Jeffery Woodke — the first American to be kidnapped in the west African country — was seized at gunpoint from his home in the central town of Abalak on Friday.
Interior Minister Mohamed Bazoum told AFP that Niger’s forces had tracked the kidnappers across the border into Mali, toward the region of Menaka which is controlled by the Al-Qaeda linked Mujao.
“He was probably kidnapped by the Mujao or handed over to the Mujao by those who abducted him,” said Bazoum by telephone.
“We have had no contact with the Mujao, which is a terrorist organization,” he added.
Bazoum’s ministry said earlier that Woodke had been in the Abalak area since 1992 working for JEMED, an aid group helping the local Tuareg community.

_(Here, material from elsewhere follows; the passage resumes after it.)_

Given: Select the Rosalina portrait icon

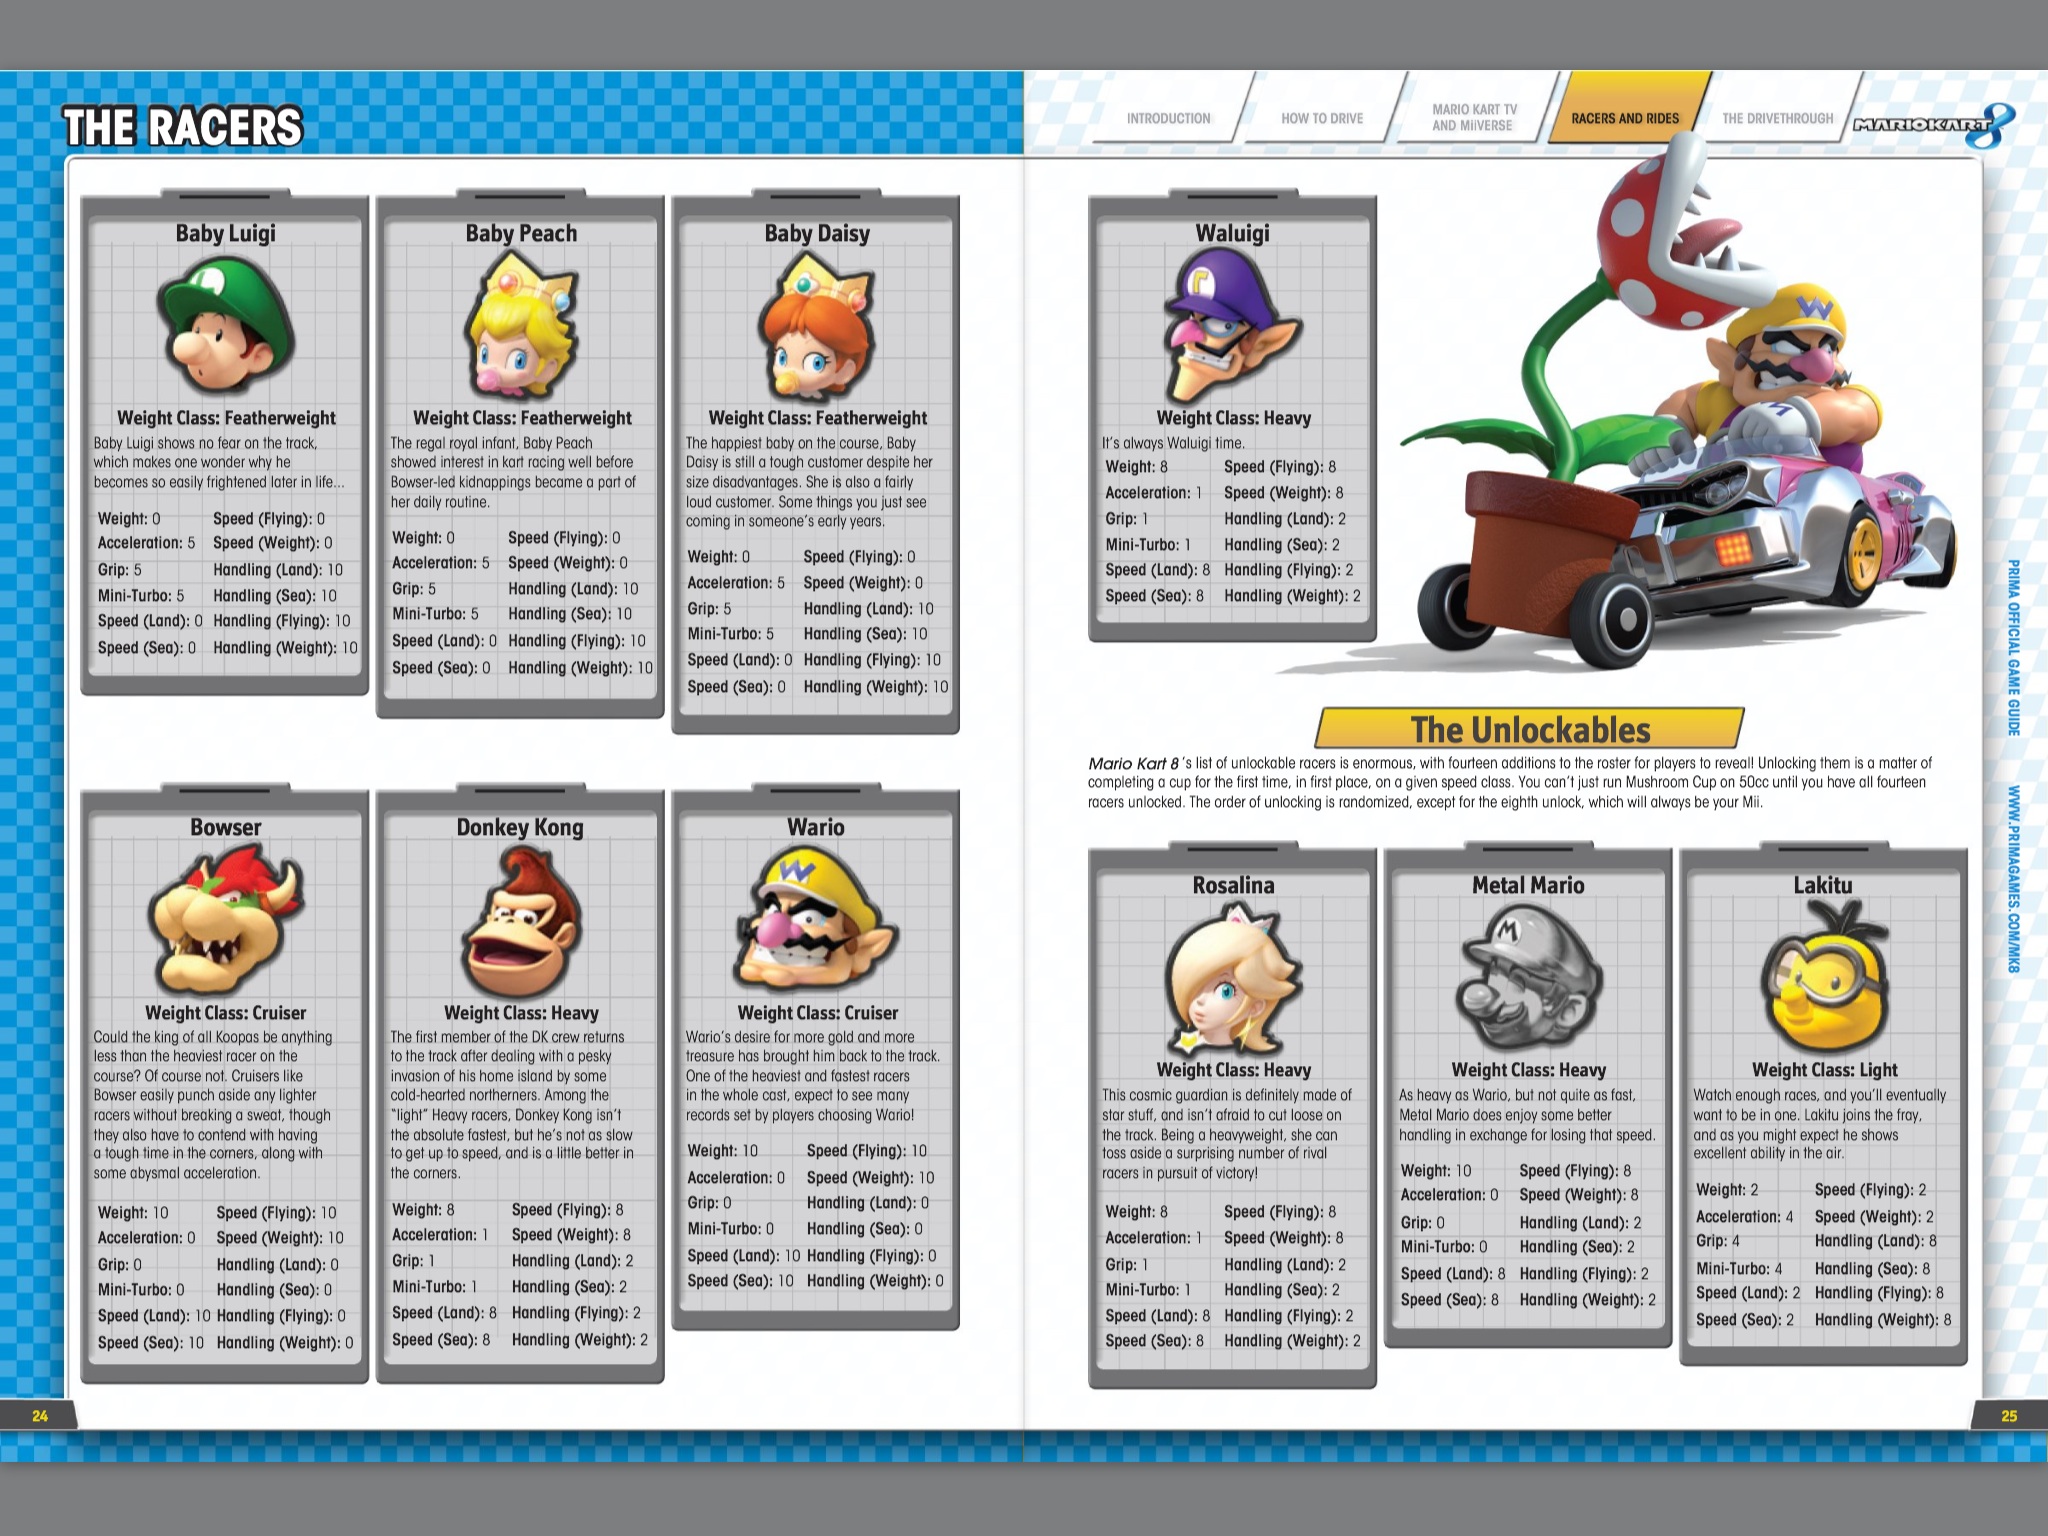Looking at the screenshot, I should (1232, 979).
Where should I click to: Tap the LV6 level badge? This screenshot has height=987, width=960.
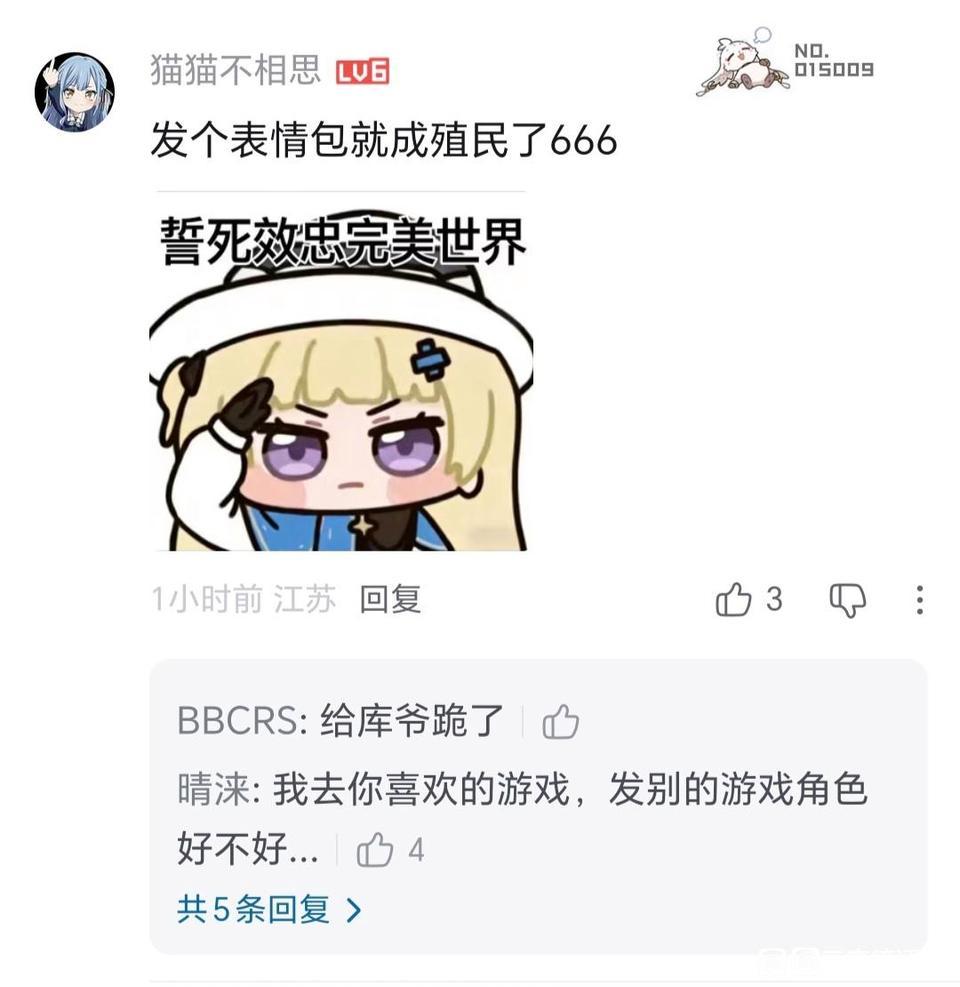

A local resident who knew him described him as “perfectly integrated with the population” speaking the Tuaregs’ Tamasheq language fluently as well as Fula and Arabic.
“We tried many times to make him leave the area as he was more exposed than ever, but he refused, saying he wasn’t afraid,” the resident said on condition of anonymity.
Woodke’s kidnappers burst into his home at around 9 p.m. on Friday, killing a bodyguard and a member of the national guard before seizing the aid worker and heading west.
Mujao has abducted several foreigners in the restive region including in Mali and Algeria.
Northern Mali fell under the control of Al-Qaeda-linked jihadist groups in 2012. A French-led military intervention pushed them out, but swathes of the country remain out of government control and awash with armed groups.
Niger’s long, porous borders make it occasionally vulnerable to the armed violence in neighboring countries.
Last week, 22 of Niger’s soldiers were killed when armed men who had traveled from Mali launched an attack on a refugee camp in the town of Tazalit.
Niger also faces constant attacks in the southeast from Nigerian jihadist group Boko Haram.
The Tahoua region, where Friday’s kidnapping took place, neighbors Agadez where the US has a military base which it uses to launch surveillance drones targeting jihadist groups.
A senior security source told AFP the kidnapping came as a surprise, as “the Americans do not pay ransoms.”
In January 2011, two young French people were kidnapped from a restaurant in Niamey and were killed shortly afterwards during a rescue attempt.
The previous year, five employees of the French energy firm Areva were kidnapped by Al-Qaeda in the Islamic Magreb (AQIM) from a uranium mine in Arlit, north of the country.
Four men were freed in 2013 after the earlier release of the sole female hostage.